The man in charge of the volley of hits that backed Riddim Killa Rodney’s big ups and singalongs (“Yo! People, it’s karaoke time!”), was his long time collaborator and co-host of 1Xtra’s Original Fever show daddy Skitz. He dropped jam after jam on the wheels of steel (warmed up with style earlier from DJ’s Moneyshot and Jaffa). But tonight could only be about one thing, the presence of a hip hop legend for the first time in Cardiff.
When it comes to naming the hip hop pioneers people forget Grand Wizard Theodore. He was the 13 year old boy who invented the worldwide industry of scratching by accident, by holding his hand over a beat on his decks so he could listen to what his mother was banging on about downstairs when he was trying to mix, and realising that if he manipulated the sound under his fingers it sounded a bit dope.

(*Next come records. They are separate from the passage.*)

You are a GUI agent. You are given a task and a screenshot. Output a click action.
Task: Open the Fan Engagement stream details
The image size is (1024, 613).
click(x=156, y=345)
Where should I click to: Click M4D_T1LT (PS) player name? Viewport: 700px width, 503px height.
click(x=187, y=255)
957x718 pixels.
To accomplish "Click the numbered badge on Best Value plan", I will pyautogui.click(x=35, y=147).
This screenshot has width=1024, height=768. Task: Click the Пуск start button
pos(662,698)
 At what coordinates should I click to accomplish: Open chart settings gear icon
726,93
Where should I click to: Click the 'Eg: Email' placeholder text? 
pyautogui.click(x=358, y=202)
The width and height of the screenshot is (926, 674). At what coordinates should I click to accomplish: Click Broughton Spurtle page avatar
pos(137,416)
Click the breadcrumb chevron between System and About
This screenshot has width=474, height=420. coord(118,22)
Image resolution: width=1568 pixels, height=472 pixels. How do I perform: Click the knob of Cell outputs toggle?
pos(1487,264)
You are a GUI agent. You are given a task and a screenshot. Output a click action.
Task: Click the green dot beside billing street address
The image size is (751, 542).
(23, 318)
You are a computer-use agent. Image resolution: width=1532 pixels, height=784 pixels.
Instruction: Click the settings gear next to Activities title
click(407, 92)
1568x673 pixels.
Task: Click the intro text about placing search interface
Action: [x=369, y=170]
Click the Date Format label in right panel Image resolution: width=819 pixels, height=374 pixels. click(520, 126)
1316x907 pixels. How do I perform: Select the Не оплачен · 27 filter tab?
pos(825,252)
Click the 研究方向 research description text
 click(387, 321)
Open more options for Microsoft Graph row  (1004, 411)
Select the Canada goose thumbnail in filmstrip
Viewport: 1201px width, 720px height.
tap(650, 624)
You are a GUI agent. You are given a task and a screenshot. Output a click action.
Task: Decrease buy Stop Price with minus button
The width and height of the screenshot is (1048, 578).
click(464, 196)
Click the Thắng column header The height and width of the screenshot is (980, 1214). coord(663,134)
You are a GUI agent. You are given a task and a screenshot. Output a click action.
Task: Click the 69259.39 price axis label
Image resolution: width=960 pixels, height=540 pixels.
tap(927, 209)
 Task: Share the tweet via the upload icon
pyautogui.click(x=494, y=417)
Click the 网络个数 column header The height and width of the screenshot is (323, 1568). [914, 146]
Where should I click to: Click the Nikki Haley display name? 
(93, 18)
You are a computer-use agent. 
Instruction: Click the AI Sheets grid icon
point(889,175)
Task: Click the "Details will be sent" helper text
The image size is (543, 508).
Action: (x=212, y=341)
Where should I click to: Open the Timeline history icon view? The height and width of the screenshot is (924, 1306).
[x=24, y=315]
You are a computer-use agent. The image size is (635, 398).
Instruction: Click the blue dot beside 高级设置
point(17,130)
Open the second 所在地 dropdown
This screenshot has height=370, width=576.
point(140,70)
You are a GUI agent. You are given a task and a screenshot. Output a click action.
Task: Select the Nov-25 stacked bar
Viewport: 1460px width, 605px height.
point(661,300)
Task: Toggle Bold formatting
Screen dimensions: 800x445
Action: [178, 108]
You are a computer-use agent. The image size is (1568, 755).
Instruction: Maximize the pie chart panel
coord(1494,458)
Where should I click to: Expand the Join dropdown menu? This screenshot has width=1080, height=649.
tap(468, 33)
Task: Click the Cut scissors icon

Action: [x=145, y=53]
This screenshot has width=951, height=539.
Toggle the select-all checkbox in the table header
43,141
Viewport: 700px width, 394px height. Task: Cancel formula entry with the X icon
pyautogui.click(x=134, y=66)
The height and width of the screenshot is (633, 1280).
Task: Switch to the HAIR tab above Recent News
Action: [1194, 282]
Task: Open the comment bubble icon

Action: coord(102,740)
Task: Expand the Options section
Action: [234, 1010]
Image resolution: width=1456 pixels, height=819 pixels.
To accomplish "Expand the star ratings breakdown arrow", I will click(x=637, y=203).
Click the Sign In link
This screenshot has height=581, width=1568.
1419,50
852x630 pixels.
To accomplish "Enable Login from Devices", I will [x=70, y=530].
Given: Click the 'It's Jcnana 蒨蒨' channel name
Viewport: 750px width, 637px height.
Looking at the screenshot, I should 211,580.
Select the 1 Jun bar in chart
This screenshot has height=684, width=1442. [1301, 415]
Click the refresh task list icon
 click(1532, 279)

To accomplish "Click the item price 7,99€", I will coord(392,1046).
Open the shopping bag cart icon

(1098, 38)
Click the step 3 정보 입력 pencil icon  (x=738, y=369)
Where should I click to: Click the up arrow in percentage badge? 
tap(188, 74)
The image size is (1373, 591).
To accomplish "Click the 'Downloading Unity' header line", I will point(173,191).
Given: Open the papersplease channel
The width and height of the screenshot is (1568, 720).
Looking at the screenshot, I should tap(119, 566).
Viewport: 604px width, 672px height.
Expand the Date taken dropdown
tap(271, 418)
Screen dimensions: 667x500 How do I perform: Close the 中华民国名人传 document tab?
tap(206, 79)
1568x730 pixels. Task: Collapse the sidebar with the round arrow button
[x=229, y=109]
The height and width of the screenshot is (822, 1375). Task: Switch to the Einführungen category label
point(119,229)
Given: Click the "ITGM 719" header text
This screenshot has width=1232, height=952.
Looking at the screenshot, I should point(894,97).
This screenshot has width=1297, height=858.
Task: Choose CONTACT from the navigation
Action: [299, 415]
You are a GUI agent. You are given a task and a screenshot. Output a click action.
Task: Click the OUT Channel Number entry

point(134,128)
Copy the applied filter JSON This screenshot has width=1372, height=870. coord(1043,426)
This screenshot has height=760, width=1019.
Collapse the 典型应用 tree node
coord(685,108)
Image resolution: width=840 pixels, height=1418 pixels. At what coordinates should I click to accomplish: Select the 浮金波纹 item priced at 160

Fast forward to Friday the 19th of March 2004. Theodore fully intended to scratch that night, and juggle…and at one point both. Blind folded. Hip hop audiences are often disappointed when heroes from the Old School tour in the modern era. But Grand Wizard Theodore lived up to his legacy. While his skills seemed primitive to the likes of DJ’s like Q-Bert, the magic was still there. And the crowd loved it. The pint sized 42 year old relished in the glory and rocked those turntables like he did when he was a teenager in the Bronx. He made history and this Cardiff crowd wanted to thank him for that.